Coal-fired power generation is set to reach an all-time high in 2021, according to a report from the International Energy Agency (IEA).
With electricity demand outpacing low-carbon supply, and with steeply rising natural gas prices, global coal power generation is on track to increase by 9% this year to 10 350 terawatt-hours (Twh).
However, coal’s share of the global power mix in 2021 is expected to be 36% – 5 percentage points below its 2007 peak. In the United States and the European Union, coal power generation is forecast to increase by almost 20% this year but will not reach 2019 levels. Coal use in those two markets is expected to go back into decline next year amid slow electricity demand growth and rapid expansion of renewable power.
By contrast, estimated growth of 12% in India and 9% in China will push coal power generation to record levels in both countries.
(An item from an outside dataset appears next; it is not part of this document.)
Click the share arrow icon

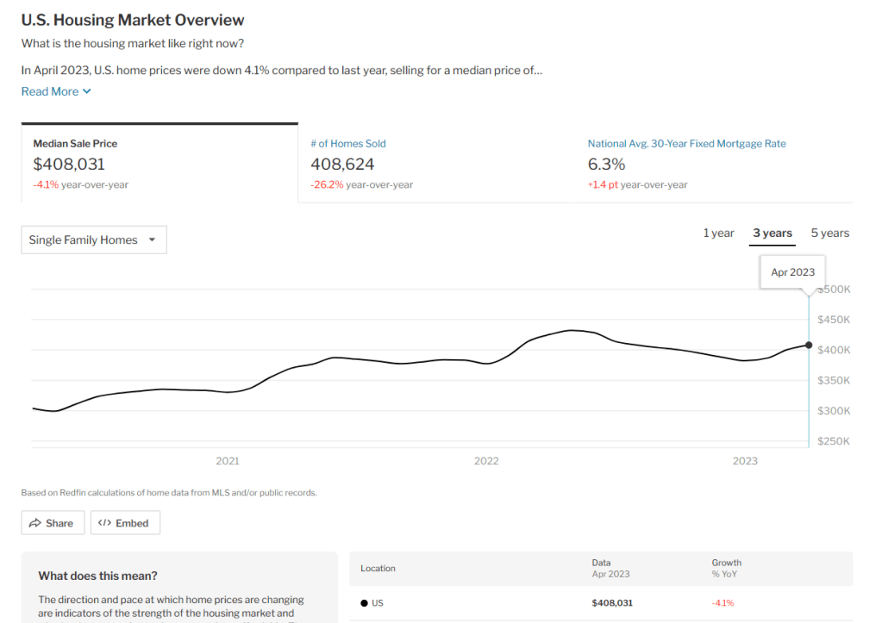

Taking into account the rebound in global industrial output, overall coal demand worldwide – including uses beyond power generation, such as cement and steel production – is expected to grow by 6% in 2021, bringing it close to the record levels it reached in 2013 and 2014, the IEA’s report, Coal 2021, noted.
That increase will not take it above the record levels it reached in 2013 and 2014. But, depending on weather patterns and economic growth, overall coal demand could reach new all-time highs as soon as 2022 and remain at that level for the following two years.
Coal prices have been on a rollercoaster ride over the past two years. After falling to USD 50 per tonne in the second quarter of 2020, they started to climb towards the end of the year, with supply cutbacks balancing the market before rebounds in economic activity and coal demand in China started pushing prices up.
In 2021, prices were lifted further by demand outstripping supply in China – the global coal price setter – as well as by supply disruptions and higher natural gas prices globally.
Coal prices reached all-time highs in early October 2021, with imported thermal coal in Europe, for example, hitting USD 298 per tonne. Quick policy intervention by the Chinese government to balance the market had a rapid effect on prices. As of mid-December, European prices were back below USD 150 per tonne.